GT&T's accountants should be called upon to justify what appears to be an obvious misallocation of GT&T's telephone revenues. They should also be called upon to justify the distributions from these revenues to third parties who have no connection whatever to the performance of accounting rate services.
The implications for GT&T's tax obligations are enormous.
The Government of Guyana, as a major consumer, can file a complaint with the Public Utilities Commission (PUC) requesting it to investigate GT&T's allocation of its settlement revenues.
MAJOR CHALLENGES FOR THE GOVERNMENT AND THE PUC
It is not unlikely that the government will be approached to help GT&T to resolve its benchmark problem. The government will have to weigh very carefully any initiative it may be requested to take.
The likelihood of prevailing against the FCC does not seem promising, in the light of the Cyprus, Kuwait and Aruba cases.

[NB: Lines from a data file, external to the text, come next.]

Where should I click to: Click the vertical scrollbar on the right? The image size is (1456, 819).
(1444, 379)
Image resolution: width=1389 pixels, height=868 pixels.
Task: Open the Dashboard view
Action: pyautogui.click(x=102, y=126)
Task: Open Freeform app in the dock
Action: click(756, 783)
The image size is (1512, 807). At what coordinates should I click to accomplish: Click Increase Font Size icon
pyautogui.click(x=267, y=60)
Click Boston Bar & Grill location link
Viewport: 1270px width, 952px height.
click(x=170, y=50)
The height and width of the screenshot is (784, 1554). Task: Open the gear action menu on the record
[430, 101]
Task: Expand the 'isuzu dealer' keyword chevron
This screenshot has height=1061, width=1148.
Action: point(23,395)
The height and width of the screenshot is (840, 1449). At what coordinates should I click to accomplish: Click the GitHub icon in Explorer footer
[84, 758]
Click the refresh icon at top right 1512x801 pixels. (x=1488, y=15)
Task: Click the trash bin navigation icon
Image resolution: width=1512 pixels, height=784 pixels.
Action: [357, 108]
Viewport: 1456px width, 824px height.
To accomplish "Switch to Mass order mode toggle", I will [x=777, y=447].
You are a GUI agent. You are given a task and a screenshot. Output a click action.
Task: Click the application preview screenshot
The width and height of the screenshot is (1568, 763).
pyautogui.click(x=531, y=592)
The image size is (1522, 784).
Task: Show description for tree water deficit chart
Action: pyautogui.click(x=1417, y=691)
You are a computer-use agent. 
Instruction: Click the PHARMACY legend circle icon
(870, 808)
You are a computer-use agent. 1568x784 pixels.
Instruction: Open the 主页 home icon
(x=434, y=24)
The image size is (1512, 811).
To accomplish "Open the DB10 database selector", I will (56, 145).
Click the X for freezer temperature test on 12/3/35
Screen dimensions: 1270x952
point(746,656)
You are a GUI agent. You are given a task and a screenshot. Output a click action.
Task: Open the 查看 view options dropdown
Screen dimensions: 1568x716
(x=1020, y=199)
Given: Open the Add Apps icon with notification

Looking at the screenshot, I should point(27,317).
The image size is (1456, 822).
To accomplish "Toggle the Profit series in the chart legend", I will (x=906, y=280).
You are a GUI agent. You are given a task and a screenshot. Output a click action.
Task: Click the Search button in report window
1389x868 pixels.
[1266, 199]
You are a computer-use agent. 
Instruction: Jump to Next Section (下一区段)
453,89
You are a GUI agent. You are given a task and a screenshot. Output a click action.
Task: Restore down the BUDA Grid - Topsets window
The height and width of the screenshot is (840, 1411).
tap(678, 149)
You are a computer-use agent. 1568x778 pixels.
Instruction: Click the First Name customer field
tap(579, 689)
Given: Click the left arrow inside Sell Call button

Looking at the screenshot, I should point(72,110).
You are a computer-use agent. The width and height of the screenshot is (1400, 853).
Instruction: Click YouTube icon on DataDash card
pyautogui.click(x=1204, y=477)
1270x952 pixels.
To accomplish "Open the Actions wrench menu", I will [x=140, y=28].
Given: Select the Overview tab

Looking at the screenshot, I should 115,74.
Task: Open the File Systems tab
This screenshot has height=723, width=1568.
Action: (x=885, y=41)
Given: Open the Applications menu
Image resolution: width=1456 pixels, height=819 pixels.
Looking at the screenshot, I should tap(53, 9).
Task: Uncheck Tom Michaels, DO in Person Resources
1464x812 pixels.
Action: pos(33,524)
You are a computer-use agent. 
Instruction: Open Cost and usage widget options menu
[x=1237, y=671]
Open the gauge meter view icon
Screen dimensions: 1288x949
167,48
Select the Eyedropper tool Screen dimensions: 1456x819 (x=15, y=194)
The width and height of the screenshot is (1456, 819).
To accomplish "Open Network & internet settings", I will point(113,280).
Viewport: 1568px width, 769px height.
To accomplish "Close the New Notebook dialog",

The PUC will be faced with the inevitable task of considering an application from GT&T for an increase in tariff to compensate for the decline in audiotext revenues. It would be absolutely unreasonable to require the consumers to shoulder the burden of the financial consequences of GT&T's involvement in an unlicensed (and, therefore, unlawful) business.
Finally, in the face of overwhelming evidence that GT&T does not collect any payments from audiotext users, including the conclusive testimony of ATN's Washington's attorneys, the PUC cannot postpone any longer an examination of the way in which GT&T has accounted for its settlement rate revenues.
This will, most definitely, be a major rate case issue.
(Mr Tyndall is a former Chairman of the Public Utilities Commission, the regulatory body which oversees GT&T's rates and related issues.)